Following his inauguration over the weekend, Gov. Ralph Northam addressed the joint assembly Monday night. The Democrat hit on familiar topics like expanding health coverage and stricter gun laws.
“This issue is not a new one for the General Assembly,” Northam told lawmakers, “But this is a new General Assembly.”
That comment, like several others, received a standing ovation from Democrats and no reaction from Republicans on the floor.
But on Tuesday morning, Republicans were loud and clear about what they thought of the speech.
House Majority Leader Todd Gilbert (R-Woodstock) kicked off a press conference saying Northam’s recent words disappointed him on a “very personal level.”

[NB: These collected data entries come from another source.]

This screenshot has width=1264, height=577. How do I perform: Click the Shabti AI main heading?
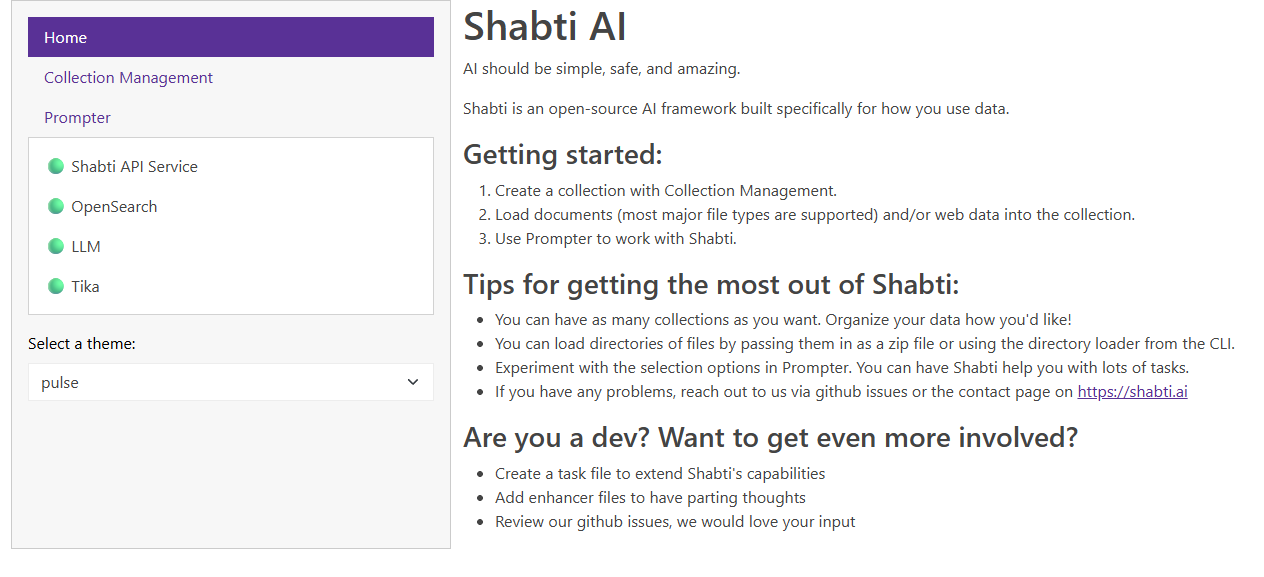[x=545, y=26]
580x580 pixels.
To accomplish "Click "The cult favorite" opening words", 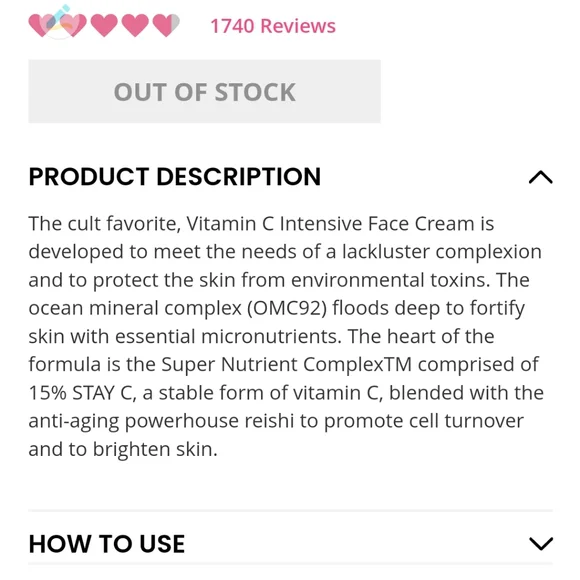I will pyautogui.click(x=104, y=224).
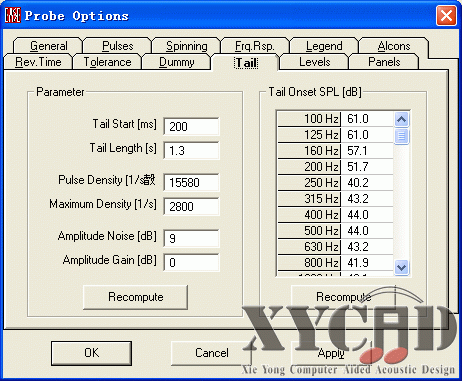Image resolution: width=462 pixels, height=381 pixels.
Task: Switch to the Levels tab
Action: click(x=315, y=62)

“The governor talked about hope in his inaugural address,” said Gilbert. “Whatever hope we had that this was going to be a different era now is called into question.”

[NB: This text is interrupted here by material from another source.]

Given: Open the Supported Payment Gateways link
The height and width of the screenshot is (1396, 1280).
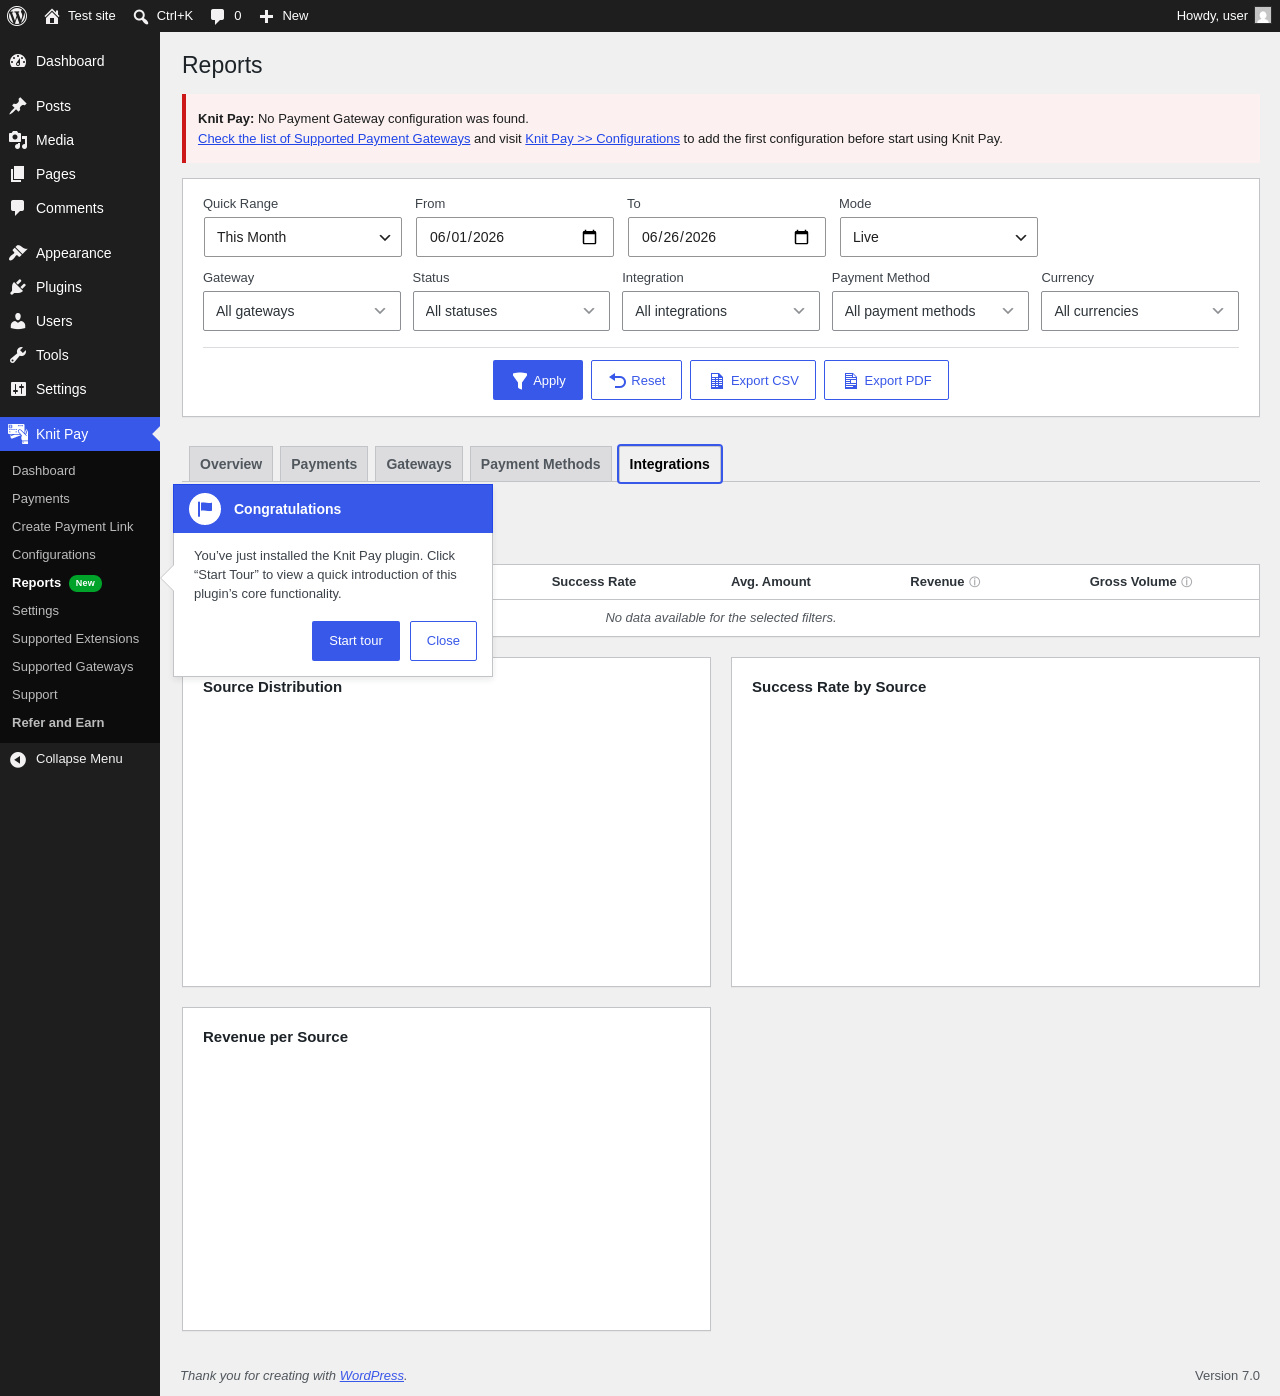Looking at the screenshot, I should click(x=334, y=139).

He said the speech was a missed opportunity to set a new tone and not what he expected from the new governor.
“That speech was so partisan that I wondered if he found it in his predecessor’s desk and just pulled it out and gave a McAuliffe speech where we hoped a Northam speech would have been,” he said.
Gilbert said he would have liked to have seen Northam focus on areas where Republicans and Democrats can work together.
“He seemed to focus on the areas where we cannot,” said Gilbert.
We asked Northam’s office for his take.
His press secretary, Ofirah Yheskel, issued this statement:
“Last night Governor Northam asked the General Assembly to find common ground on agenda to make people’s lives better by enhancing workforce training, expanding Medicaid to cover more people, preventing gun violence, and creating clean energy jobs. Those are not partisan issues, they are real problems that affect real people.
As he said last night and in his inaugural address, he is eager to begin the discussion with leaders from every political perspective about the best way to solve those problems and many others. But ‘bipartisanship’ does not mean sweeping big issues under the rug because common ground has been hard to find in the past.”
After hearing about the Republicans’ press conference Tuesday morning, House Minority Leader David Toscano (D-Charlottesville) said taking a stance on issues is all part of the process.
“Bipartisanship and civility have their appropriate place and they’re something that we embrace,” said Toscano. “We also have to consider these bills and take positions on bills and try to get bills passed.”
Despite the setback, Republicans say they are looking forward.
“We want to work together,” said Speaker Kirk Cox (R-Colonial Heights). “One of my hopes as Speaker is to get things done.”